- Genre: Drama; Romance; LGBTQ+;
- Created by: Based on Remember Us by Nathália Sodré
- Written by: Fabio Brito Priscilla Pugliese
- Directed by: Natalie Smith Priscilla Pugliese
- Starring: Priscila Reis Priscila Buiar Thomás de Araújo
- Opening theme: "Wait On Me" by Raquel Castro and The Wildcardz
- Country of origin: Brazil
- Original language: Portuguese
- No. of seasons: 3
- No. of episodes: 33

Production
- Executive producers: Natalie Smith Priscilla Pugliese Rodrigo Tardelli Taty Charpinel Wendel Charpinel
- Production location: Rio de Janeiro
- Running time: 23–30 minutes
- Production company: Ponto Ação Produções

Original release
- Network: YouTube
- Release: 4 August 2022 – 4 April 2024

= Stupid Wife (TV series) =

Brazilian LGBTQ+ drama/romance web series

Stupid Wife is a Brazilian LGBTQ+ drama and romance web series, loosely based on the short story Remember Us by Nathália Sodré.

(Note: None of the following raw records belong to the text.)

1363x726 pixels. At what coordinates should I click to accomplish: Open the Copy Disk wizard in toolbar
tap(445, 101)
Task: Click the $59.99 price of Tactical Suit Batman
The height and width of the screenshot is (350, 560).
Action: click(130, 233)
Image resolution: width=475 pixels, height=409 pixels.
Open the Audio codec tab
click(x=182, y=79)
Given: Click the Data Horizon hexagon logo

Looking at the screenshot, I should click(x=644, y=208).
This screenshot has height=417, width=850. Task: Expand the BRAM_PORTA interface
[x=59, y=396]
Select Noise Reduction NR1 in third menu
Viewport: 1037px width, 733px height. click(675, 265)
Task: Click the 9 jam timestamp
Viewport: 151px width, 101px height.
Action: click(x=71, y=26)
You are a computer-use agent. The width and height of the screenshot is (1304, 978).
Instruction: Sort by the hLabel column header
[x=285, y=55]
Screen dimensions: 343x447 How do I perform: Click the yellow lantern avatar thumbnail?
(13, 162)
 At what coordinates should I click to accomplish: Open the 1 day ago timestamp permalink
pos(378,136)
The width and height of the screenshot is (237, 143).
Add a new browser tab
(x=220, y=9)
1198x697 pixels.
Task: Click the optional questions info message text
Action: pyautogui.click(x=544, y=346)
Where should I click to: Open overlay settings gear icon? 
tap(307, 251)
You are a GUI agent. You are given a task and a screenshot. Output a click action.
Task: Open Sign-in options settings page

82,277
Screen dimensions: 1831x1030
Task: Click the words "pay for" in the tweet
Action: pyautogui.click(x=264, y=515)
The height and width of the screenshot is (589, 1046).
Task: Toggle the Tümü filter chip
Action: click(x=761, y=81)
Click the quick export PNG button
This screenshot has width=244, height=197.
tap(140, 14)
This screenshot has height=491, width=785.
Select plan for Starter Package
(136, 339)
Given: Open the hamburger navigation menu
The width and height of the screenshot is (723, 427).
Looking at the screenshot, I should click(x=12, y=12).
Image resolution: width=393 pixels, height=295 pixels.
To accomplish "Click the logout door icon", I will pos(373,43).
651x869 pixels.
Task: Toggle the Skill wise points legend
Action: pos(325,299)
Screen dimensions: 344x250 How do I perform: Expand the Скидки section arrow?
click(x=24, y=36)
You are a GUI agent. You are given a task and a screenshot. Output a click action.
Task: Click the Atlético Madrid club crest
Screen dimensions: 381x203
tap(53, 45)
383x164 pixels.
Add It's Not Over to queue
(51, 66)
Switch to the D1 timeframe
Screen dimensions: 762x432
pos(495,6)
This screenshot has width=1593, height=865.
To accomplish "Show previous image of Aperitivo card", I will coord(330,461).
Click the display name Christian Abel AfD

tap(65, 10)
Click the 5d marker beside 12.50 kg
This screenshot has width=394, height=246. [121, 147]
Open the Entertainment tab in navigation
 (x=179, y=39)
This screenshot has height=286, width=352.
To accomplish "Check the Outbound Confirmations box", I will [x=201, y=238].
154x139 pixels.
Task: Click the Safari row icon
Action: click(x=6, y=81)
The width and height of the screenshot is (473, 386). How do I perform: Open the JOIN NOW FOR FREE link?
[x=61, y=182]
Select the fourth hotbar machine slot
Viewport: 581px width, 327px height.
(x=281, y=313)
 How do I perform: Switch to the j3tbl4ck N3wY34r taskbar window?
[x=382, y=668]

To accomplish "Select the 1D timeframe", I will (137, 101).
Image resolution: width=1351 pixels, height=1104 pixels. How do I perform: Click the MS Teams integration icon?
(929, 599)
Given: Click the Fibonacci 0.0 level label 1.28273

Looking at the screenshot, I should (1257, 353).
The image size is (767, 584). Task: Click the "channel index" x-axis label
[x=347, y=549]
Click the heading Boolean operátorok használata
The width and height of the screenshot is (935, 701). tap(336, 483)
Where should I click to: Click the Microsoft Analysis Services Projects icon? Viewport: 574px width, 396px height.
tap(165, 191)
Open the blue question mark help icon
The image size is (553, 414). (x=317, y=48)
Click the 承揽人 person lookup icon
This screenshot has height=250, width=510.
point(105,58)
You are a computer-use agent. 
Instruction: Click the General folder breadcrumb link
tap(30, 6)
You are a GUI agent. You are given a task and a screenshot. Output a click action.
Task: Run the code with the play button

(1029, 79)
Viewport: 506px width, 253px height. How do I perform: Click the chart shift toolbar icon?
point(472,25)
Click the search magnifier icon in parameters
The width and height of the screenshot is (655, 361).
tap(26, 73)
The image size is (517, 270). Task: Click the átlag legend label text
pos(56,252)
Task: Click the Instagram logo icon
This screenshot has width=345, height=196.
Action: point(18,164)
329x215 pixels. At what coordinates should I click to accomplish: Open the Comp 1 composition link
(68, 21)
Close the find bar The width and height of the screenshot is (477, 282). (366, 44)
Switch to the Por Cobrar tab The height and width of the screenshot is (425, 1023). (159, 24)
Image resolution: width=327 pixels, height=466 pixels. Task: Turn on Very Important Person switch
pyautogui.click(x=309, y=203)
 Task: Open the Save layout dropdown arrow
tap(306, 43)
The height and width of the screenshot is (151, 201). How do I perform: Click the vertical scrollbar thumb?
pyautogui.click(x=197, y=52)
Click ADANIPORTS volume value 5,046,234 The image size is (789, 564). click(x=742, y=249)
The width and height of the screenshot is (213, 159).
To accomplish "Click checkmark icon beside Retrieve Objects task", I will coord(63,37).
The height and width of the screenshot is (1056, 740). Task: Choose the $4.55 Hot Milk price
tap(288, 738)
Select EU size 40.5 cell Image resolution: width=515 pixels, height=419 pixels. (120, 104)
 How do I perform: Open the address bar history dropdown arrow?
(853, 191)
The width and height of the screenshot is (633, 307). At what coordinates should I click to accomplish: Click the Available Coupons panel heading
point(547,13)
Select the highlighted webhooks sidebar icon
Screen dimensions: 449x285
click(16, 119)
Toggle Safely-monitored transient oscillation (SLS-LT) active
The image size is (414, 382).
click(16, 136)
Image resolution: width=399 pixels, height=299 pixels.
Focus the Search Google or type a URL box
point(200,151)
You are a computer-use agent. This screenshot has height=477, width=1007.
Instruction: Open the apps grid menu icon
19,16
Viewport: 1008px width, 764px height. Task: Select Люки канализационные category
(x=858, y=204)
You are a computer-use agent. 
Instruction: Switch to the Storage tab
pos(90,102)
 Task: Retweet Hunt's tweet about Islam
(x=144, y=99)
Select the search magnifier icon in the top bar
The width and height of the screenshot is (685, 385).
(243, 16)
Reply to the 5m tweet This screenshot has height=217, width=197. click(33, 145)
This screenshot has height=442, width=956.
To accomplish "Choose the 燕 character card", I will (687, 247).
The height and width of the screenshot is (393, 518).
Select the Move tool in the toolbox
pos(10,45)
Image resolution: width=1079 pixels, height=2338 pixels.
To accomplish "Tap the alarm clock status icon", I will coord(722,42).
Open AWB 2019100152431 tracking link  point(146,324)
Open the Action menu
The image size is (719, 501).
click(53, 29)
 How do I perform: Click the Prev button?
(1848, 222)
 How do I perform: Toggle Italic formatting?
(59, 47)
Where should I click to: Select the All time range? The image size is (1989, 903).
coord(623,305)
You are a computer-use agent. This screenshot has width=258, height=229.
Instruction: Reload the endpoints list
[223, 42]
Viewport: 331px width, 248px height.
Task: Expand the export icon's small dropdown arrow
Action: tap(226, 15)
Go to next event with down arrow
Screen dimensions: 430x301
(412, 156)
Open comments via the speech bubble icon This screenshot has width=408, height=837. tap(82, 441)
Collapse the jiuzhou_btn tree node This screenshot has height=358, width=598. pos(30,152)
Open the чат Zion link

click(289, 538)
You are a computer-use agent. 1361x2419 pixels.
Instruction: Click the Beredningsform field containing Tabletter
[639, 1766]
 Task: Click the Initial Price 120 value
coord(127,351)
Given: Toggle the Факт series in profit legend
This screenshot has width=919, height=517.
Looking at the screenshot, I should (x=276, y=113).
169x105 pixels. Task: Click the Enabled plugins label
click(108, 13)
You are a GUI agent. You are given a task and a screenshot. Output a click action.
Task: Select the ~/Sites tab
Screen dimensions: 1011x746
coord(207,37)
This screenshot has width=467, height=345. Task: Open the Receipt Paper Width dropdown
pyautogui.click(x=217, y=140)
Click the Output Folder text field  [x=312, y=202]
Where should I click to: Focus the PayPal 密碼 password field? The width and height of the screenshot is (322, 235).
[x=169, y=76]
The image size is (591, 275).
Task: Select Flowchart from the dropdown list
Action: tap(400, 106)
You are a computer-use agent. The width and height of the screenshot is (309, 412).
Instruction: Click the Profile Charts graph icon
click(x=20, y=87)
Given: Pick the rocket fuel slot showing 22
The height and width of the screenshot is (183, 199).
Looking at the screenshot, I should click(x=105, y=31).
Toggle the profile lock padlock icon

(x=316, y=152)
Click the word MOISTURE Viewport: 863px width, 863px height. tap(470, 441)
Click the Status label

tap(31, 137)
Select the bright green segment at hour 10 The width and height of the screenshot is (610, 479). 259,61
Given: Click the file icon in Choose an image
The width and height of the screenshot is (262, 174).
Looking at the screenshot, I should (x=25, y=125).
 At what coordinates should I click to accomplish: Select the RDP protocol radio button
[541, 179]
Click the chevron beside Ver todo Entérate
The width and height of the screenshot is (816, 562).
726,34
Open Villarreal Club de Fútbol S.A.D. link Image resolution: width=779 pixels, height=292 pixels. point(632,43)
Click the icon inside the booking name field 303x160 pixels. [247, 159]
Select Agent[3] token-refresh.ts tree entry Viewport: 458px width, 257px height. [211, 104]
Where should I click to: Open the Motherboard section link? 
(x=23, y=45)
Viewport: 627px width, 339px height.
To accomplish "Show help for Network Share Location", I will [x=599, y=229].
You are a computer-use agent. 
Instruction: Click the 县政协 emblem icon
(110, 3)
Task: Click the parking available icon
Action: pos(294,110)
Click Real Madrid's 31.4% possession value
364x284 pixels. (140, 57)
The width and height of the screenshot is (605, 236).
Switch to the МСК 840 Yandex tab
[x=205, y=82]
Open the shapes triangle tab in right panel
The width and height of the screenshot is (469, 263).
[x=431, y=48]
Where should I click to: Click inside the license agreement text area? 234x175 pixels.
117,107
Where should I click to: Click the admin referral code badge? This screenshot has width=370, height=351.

Produced by Ponto Ação Produções and starring Priscilla Reis and Priscila Buiar, the series was directed by Natalie Smith and Priscilla Pugliese and premiered on YouTube on 4 August 2022.

The original fanfiction quickly gained popularity, leading to a Christmas special with four episodes released in December 2022, and a second season that premiered on 18 May 2023. The plot addresses important issues such as Dissociative amnesia and Depersonalization disorder.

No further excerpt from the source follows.